Those intersections can be seen in the life and geography of Yusuf “Chubb” Garda. By his own admission, Garda, a South African of Indian descent who was born in 1939, is a circumspect creature. A schoolteacher of English for five years in the 1960s, and a shopkeeper for the rest of his working life, Garda states plainly what cricket meant to him and those he grew up around: “Sometime in 1946, when I was 6 years old, I discovered cricket, cricketers and commentators. I belonged to a cricketing family in a cricketing street—14th Street—in a cricketing suburb called Fietas,” he writes in his book Literature, Life and Cricket—Tales of Fietas.

There would be no turning back.

Garda was a precocious batsman. As a 14-year-old, he was in the crowd watching a second division match involving Moonlighters, a club that found itself a man short when batting. He was asked to pad up, and he proceeded to score 56 runs—a half-century—despite considering himself “virtually a toddler batting against grown men.” (For those unfamiliar with cricket scoring, there are single runs—not unlike a ground ball hit in baseball—which are marked by two batsmen crossing over between their stumps. There are also boundaries, the cricket equivalent of home runs. A boundary hit along the ground scores four runs, while a flighted boundary, which does not bounce, ensures six runs. All of which is to say that Garda’s toddling performance was no mean feat.)

On a weekday afternoon, we are sitting in Garda’s sunlit study in Mayfair West—a two-and-a-half kilometer walk to his childhood home in Fietas. Outside, Johannesburg’s skyscrapers are absorbing the colors of molten gold—purple, shale blue and persimmon orange—which, at sunrise and sunset on such fall days, reflects and refracts the city’s stories and secrets.
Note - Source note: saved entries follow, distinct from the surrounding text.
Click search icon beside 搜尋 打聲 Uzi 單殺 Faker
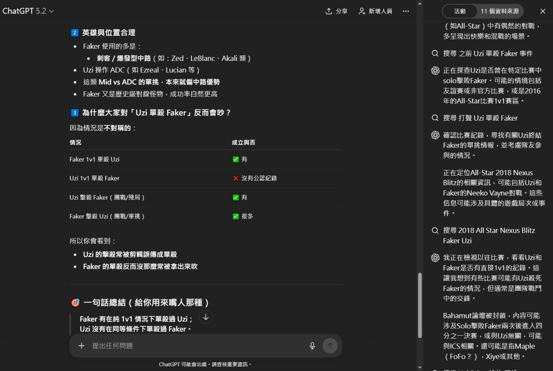Screen dimensions: 553x371 435,118
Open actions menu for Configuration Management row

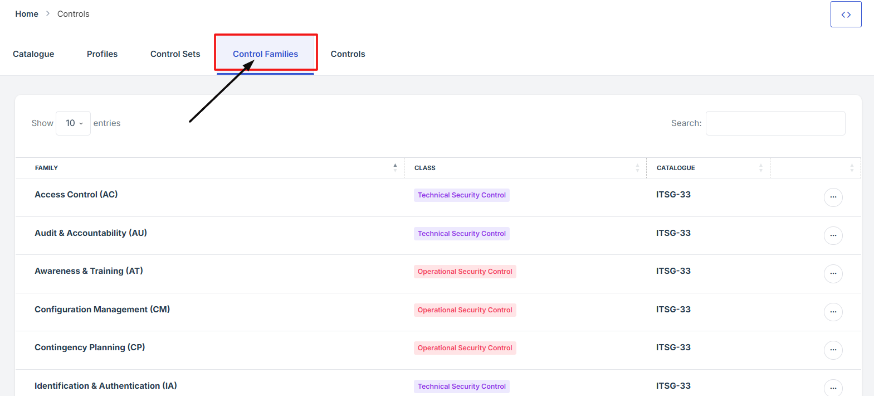coord(833,312)
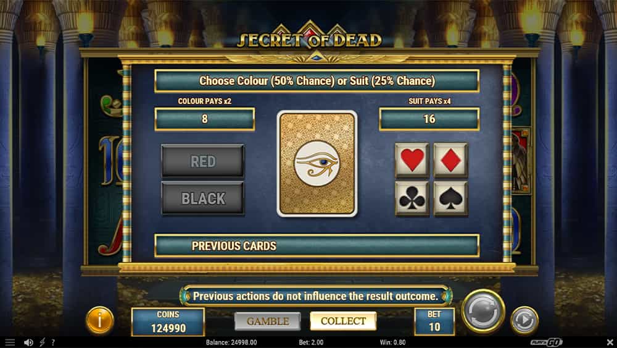
Task: Pick the diamonds suit card
Action: click(450, 161)

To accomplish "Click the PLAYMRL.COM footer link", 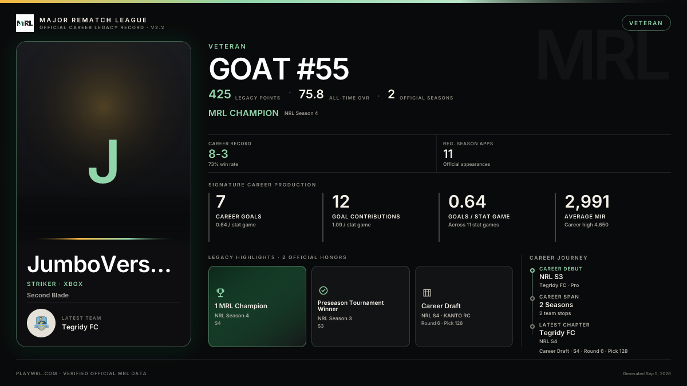I will [37, 373].
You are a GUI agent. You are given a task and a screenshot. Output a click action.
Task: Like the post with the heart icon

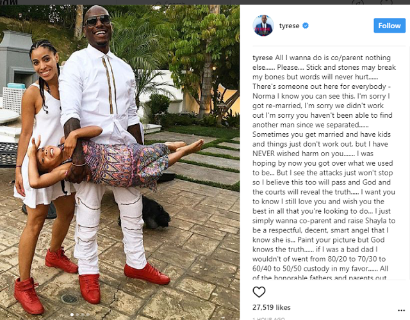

South Africa plays cricket. London. 1965. Photograph by PA Images/Alamy.

His shelves are lined with everything that Bertrand Russell, the logician and pacifist, ever published. (For a time in the 1960s, Garda and Russell had a correspondence, though Garda tweaked his name and address, wary as he was that South Africa’s white supremacist government might start monitoring someone exchanging letters with a progressive like Russell.) These sit alongside a large collection of cricket books, including Peter Oborne’s Basil D’Oliveira—Cricket and Conspiracy: The Untold Story and several works by the South African academic and former first-class cricketer, Dr. André Odendaal. His The Story of an African Game: Black Cricketers and the Unmasking of One of Cricket’s Greatest Myths, South Africa, 1850-2003 is seminal for reinserting Black participation into the nation’s cricket history.

Then there are the literary classics, which range from William Shakespeare to Charles Dickens. He purchased his copy of A Tale of Two Cities immediately after watching the film adaptation of the novel as a 14-year-old “at the bioscope” in Fordsburg. The almost transparent brown pages appear even more fragile for the enthusiastic underlining and note-making: in pencil and in blue, black and red pen. These are acts, not of vandalism, but of immersion—of thought and self—into the stories and ideas on those pages.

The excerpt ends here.